Appena indossati i panni di presidente del Consiglio, Giorgia Meloni si è attenuta a una sorta di austerità comunicativa (a partire dalla scelta del look). Uno strappo rispetto alla consuetudine di quel neopopulismo che è anche stile comunicativo e si colloca agli antipodi della sobrietà. Ma il basic instinct pare essersi preso ben presto la rivincita in occasione della visita lampo al contingente militare italiano in Iraq dell’antivigilia di Natale, quando la premier ha messo una tuta mimetica. Un mimetismo che ha fatto subito venire in mente la prassi salviniana e che segnala come sia difficile dismettere abitudini e strategie di comunicazione anche quando ci si deve infilare nelle vesti istituzionali. E che può pure essere guardato come un’allegoria di un “travestimento” che, invece, non funziona, e rimanda anch’esso a una caratteristica di lungo periodo delle destre nazionali. Vale a dire la mancanza di una classe dirigente di qualità nei territori. Una questione annosa, per l’appunto, certificata anche - seppure con vari distinguo, come naturale - da due degli intellettuali di riferimento della destra italiana, Pietrangelo Buttafuoco e Giordano Bruno Guerri.

 

La rappresentazione di un’approssimazione di proporzioni quasi sistemiche la si è vista, in modo palese e innegabile, nell’iter alquanto pasticciato della legge finanziaria.

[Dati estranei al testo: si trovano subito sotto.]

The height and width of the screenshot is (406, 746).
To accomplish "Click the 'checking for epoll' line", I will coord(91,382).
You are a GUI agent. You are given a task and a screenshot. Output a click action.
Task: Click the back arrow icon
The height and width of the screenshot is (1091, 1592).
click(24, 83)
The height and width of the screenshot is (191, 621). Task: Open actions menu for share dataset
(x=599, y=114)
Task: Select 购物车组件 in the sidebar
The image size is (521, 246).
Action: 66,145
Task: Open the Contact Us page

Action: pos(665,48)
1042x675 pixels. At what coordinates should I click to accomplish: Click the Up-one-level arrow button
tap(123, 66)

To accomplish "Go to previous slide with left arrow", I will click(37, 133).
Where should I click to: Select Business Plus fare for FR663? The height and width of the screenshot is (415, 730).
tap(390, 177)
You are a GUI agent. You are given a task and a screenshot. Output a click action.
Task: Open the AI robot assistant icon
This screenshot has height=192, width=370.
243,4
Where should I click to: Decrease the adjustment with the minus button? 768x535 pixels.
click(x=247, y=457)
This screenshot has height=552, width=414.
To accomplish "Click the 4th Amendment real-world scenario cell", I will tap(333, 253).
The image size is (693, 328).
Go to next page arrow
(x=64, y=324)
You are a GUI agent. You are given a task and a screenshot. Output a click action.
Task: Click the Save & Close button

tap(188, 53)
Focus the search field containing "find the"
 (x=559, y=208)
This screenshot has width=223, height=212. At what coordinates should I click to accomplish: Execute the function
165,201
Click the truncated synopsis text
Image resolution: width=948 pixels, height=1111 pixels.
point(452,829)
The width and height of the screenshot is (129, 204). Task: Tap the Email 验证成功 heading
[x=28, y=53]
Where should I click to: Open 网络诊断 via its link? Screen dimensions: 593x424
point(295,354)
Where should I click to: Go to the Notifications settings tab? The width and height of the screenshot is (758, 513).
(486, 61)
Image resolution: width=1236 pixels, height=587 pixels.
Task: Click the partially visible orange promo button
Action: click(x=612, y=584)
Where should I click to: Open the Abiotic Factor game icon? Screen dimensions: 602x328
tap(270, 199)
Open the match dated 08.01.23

E la carenza di una classe dirigente “in-house” spendibile nelle competizioni locali chiave è un aspetto che viene riconfermato adesso dalla scelta del candidato governatore del Lazio, andata a cadere su Francesco Rocca, presidente uscente della Croce Rossa Italiana. Al punto da provocare qualche tensione con la corrente di Fabio Rampelli, il romanissimo vicepresidente della Camera, dominus laziale della destra postmissina (nelle sue varie metamorfosi), destinato alla condizione di eterno secondo mai prescelto e sempre “sacrificato”. E, dunque, a meno di pensare a una sfiducia “ontologica” della leader di Fratelli d’Italia nei confronti di molti dei suoi dirigenti di punta a livello locale (cosa altamente improbabile), il nodo è precisamente quello della percezione anche da parte del vertice di una diffusa impreparazione e inadeguatezza delle proprie élites territoriali. Tanto più se si considera che proprio Meloni aveva suonato la carica della rivincita della politica, dicendosi pubblicamente sempre orgogliosa e convinta della militanza di partito come forma di selezione delle classi dirigenti.

 

Con la celebrazione del primato della politica rivendicato contro la «tecnocrazia» - che, pure, è stata prodiga di suggerimenti e buoni consigli nell’ordinata fase di transizione dal governo Draghi a quello Meloni - il destracentro adotta, come già ampiamente osservato in tante occasioni, quello che è sostanzialmente un puro format comunicativo. Contrariamente ai proclami, nella formazione dell’esecutivo i partiti dell’alleanza sono, infatti, andati spasmodicamente alla ricerca di tecnici più o meno di area, ottenendo però pochi risultati significativi o tangibili.

 

Per poi aprire il fuoco contro i tecnici ministeriali - secondo il collaudato modello propagandistico del «doppio registro» - non volendosi assumere la responsabilità di una manovra di bilancio piena di inciampi a dispetto delle promesse iniziali di innovazione e rigore. E ora assistiamo, di nuovo all’antitesi delle roboanti affermazioni di poco tempo fa, all’eterno ritorno del candidato civico per cercare di ovviare alla difficoltà di dotarsi di gruppi dirigenti territoriali all’altezza delle sfide e dei larghi consensi di cui godono oggi le destre. E, come evidente, non si tratta di un problema esclusivamente loro, ma di un fattore di debolezza che si proietta sull’intero sistema-Paese.